Work required
Show every line of the records below that contains the word "computer".

Source material
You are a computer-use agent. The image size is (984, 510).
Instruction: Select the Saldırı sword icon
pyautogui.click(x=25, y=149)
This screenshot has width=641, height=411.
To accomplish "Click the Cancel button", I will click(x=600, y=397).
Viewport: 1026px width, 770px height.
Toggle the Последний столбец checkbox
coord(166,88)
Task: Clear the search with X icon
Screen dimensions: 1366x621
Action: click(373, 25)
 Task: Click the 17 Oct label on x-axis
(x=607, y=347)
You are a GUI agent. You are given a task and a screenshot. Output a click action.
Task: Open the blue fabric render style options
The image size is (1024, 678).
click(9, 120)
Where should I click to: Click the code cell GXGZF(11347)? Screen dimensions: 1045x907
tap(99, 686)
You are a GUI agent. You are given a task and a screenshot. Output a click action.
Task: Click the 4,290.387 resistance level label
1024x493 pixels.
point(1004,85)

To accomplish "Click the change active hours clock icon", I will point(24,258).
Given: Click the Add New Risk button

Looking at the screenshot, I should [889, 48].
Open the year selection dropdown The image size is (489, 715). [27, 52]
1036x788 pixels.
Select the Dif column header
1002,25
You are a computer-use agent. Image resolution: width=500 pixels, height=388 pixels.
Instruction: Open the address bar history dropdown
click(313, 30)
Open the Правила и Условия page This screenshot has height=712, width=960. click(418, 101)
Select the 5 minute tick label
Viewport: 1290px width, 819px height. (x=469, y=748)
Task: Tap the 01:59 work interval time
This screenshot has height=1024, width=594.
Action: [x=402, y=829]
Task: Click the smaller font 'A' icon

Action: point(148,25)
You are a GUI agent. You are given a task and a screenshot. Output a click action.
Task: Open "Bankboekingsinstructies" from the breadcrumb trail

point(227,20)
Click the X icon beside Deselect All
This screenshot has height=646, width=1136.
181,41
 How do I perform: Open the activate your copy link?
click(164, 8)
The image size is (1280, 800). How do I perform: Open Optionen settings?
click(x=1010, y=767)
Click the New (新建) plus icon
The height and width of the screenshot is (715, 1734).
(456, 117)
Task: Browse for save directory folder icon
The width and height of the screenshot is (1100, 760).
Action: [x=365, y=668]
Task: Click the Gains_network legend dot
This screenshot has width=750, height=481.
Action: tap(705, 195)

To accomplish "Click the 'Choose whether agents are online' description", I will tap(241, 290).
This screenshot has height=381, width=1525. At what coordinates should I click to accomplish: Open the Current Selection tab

Answer section
You are a computer-use agent. The image size is (984, 510).
You are a computer-use agent. Image resolution: width=500 pixels, height=388 pixels.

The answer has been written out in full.